Cordycepin Ameliorates Kainic Acid‐Induced HT22 Cell Neurotoxicity by Activating GPR120‐Mediated Mitophagy

Mitophagy is important for normal neural activity. Epilepsy is intimately linked to neurotoxicity due to mitochondrial dysfunction. Cordycepin (Cor) has been shown to exert neuroprotective effects. This study aims to investigate whether Cor could mitigate neurotoxicity in epilepsy by modulating mitophagy. In vitro, kainic acid (KA) was utilized to induce cytotoxicity in HT22 cell. Cell viability was assessed using the CCK-8 assay, while cell damage was evaluated through an LDH kit. Flow cytometry was used to assess apoptosis. The expressions of G protein-coupled receptor 120 (GPR120), apoptosis, and mitophagy-related proteins were analyzed by western blot.

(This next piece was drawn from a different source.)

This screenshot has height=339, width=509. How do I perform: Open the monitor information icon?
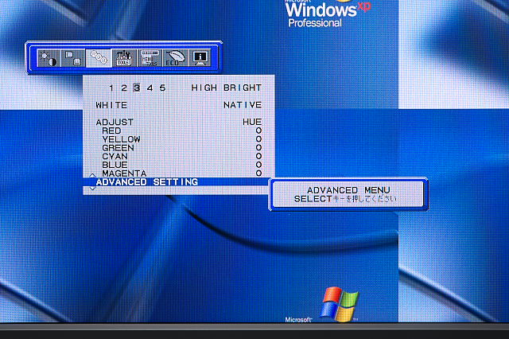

Inflammatory factors and oxidative stress levels were examined by kits. DCFH-DA staining was applied to observe cellular reactive oxygen species (ROS) levels. The three-dimensional coordinates of GPR120 were retrieved from the PDB database, and molecular docking was performed using AutoDock. Immunofluorescence staining was used to observe mitophagy level. Cor significantly attenuated KA-induced HT22 cell viability injury and inflammation, while suppressing ROS and oxidative stress levels. Notably, Cor ameliorated the decrease of mitophagy level observed in HT22 cells treated with KA. GPR120 expression was upregulated following KA treatment and further elevated after adding Cor. Cor could bind to GPR120. Interference with GPR120 reversed the ameliorative effects of Cor on KA-induced mitophagy and cytotoxicity in HT22 cells. Overall, Cor significantly alleviated KA-induced HT22 cell neurotoxic damage and oxidative stress. This protective effect may be mediated through GPR120-regulated mitophagy.